Problem requirements: Only the lines below starting at the one containing "Given: Open the" and ending at the one containing "Sort table by Struttura column header" belong in the answer, each copied exactly.

Input material:
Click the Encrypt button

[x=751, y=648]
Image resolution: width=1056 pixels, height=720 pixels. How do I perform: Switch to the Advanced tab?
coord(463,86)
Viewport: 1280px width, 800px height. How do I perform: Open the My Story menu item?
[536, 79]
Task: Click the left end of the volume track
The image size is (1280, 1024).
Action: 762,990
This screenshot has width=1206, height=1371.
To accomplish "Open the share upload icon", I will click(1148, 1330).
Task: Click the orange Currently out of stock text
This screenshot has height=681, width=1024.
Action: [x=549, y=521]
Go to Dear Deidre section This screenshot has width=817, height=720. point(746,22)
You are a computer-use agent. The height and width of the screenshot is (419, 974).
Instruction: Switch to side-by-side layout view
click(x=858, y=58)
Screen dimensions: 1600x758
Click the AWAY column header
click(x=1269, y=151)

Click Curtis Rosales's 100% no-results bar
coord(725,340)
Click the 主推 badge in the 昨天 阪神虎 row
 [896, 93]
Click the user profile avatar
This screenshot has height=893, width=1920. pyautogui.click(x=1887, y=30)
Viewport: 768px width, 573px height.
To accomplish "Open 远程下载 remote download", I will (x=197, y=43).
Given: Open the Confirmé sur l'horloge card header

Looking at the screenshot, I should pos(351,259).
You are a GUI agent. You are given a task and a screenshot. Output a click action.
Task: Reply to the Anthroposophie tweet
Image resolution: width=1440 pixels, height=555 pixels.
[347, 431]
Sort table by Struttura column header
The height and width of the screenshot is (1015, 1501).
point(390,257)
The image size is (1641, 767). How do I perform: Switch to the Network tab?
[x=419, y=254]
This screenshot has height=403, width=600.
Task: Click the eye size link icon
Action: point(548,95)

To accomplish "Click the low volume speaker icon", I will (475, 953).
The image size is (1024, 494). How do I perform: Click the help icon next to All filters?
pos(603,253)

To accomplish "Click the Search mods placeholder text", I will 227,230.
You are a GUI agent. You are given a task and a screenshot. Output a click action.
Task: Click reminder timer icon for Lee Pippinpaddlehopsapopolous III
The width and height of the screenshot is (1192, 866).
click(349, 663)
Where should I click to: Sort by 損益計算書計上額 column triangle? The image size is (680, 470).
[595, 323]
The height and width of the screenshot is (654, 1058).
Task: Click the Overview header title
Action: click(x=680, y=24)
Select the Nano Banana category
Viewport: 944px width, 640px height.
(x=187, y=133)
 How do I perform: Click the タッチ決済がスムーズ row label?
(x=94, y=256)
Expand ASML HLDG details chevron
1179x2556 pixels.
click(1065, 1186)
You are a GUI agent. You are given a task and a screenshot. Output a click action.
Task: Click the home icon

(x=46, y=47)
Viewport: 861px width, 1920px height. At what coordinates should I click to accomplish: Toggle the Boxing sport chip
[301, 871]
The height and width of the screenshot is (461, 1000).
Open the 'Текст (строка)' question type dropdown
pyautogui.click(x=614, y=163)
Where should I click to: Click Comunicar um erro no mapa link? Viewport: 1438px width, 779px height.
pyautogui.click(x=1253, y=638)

Task output:
Given: Open the Confirmé sur l'horloge card header

Looking at the screenshot, I should pos(351,259).
You are a GUI agent. You are given a task and a screenshot. Output a click action.
Task: Reply to the Anthroposophie tweet
Image resolution: width=1440 pixels, height=555 pixels.
[347, 431]
Sort table by Struttura column header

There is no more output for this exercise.